I still cant talk about this in full detail because there still has been no damn announcement at work! 2 weeks, I am losing my patience. This sure was a lot to ask of someone. You publicly announce the job posting. Everyone knows there has been interviews, people have been told they did not get the position and 2 people have been told something, but they cant talk about it. Rumors have been spreading like wild fires in California. I am out of things to tell people. I am just going with I cant talk about it right now. Which just makes people talk. I was trying to totally avoid that in the beginning by just saying no I hadn't heard anything, but now I just give up.

(9/9)
Finally my new promotion has been announced! I could not be happier to be in more of a leadership role at work. I am finally getting paid for the job that I have been doing for the last year, which is problem solving, help desk calls and going above and beyond what is expected. I do have to wait for someone to be trained to take my place before I can officially start, but my increase in pay has started even though I am not able to start my new duties.

Of course there has been a bit of drama with this promotion from my fellow co-workers because this job wasn't posted. Remember I talked about the job I applied for didn't have the greatest hours, 4 days a week 10 hour shifts. Well I actually got a better job. When I accepted the position I knew there would be some tongue in cheek remarks and not everyone would be happy for my success, but that is okay.
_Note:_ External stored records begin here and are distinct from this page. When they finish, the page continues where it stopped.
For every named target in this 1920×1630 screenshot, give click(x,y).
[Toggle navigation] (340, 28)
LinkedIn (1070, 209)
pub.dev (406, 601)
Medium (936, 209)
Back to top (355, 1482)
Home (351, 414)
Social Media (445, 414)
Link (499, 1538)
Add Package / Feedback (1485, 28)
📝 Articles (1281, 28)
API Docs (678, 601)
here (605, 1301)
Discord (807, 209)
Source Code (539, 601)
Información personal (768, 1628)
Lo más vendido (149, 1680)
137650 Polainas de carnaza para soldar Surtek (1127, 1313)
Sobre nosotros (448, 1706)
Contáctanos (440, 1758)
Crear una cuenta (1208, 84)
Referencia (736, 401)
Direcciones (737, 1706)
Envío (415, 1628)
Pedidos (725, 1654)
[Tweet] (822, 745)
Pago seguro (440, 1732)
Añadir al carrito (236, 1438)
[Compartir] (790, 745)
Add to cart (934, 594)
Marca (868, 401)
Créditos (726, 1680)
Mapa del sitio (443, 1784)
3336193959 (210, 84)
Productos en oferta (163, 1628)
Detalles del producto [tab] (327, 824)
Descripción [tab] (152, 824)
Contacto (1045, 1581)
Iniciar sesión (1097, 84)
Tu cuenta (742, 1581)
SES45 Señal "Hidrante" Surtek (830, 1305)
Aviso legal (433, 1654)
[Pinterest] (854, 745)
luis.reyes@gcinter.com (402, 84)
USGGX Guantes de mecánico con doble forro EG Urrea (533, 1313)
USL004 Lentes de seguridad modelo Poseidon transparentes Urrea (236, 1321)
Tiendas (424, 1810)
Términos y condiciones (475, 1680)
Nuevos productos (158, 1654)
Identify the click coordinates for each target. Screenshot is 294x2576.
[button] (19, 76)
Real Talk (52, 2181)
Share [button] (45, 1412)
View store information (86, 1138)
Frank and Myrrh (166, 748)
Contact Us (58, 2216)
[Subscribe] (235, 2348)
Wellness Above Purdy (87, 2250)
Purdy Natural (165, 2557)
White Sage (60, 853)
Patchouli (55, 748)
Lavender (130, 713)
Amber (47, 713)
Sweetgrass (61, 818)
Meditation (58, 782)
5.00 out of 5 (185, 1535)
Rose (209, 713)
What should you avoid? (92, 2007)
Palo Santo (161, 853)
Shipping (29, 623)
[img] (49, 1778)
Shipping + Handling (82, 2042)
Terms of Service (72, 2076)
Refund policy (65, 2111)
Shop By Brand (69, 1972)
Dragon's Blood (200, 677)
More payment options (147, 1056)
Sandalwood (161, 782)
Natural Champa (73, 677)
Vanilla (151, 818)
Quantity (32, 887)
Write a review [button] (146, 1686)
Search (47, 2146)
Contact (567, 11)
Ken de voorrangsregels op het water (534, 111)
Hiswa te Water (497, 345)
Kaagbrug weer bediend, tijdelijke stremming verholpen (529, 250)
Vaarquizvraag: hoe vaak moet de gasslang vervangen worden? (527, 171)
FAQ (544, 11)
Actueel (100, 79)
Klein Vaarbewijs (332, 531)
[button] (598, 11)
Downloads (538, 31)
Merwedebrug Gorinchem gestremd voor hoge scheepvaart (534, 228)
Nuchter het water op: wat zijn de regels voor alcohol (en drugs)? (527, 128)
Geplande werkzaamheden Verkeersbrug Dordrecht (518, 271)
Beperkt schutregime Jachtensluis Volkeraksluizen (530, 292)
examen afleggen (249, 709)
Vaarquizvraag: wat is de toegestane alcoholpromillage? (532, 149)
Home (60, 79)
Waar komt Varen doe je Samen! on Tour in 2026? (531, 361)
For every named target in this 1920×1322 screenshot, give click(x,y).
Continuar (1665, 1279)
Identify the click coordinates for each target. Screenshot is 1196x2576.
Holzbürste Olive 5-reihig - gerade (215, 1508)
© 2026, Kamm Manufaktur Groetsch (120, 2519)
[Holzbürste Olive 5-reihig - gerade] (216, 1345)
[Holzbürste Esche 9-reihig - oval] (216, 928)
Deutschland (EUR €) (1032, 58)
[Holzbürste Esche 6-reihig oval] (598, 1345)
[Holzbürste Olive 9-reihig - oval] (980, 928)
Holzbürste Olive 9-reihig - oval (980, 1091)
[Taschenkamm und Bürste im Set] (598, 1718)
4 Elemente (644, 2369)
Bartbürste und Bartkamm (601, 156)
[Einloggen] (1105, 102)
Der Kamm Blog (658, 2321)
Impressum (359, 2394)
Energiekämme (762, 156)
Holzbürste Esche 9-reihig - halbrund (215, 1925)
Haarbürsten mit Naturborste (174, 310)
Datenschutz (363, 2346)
I know that I earned the job based on my merit, or I would not have presented with the better position.

I am also starting to talk to my friend again. I may not start trusting her with my inner most secrets, but I could tell she was truly sorry. Hopefully she has learned when to keep her mouth shut from now on. I do care about her and would hate to see our friendship be over.


5 Comments:

  1. Unknown said...
    my ex wife was born Nov 4th also a scorpio uh oh:)

    William:)
    FIGHTER said...
    sorry you had to deal with that but i learned in life that their is no such thing as a secret....really think about it...
    WinnyNinny PooPoo said...
    Great news of the promotion! It's fantastic when your hard work and dedication is noticed and rewarded. It's even more great when you have done this struggling with migraines! Don't let the office politics take away from this accomplishment.
    Maureen Hayes said...
    I just wanted to thank you for your comment on my post and let you know I have added you to my blogroll. I think you have some really important things to say and I appreciate your input.
    Nicole said...
    Thank you all for your wonderful comments. I appreciate them all.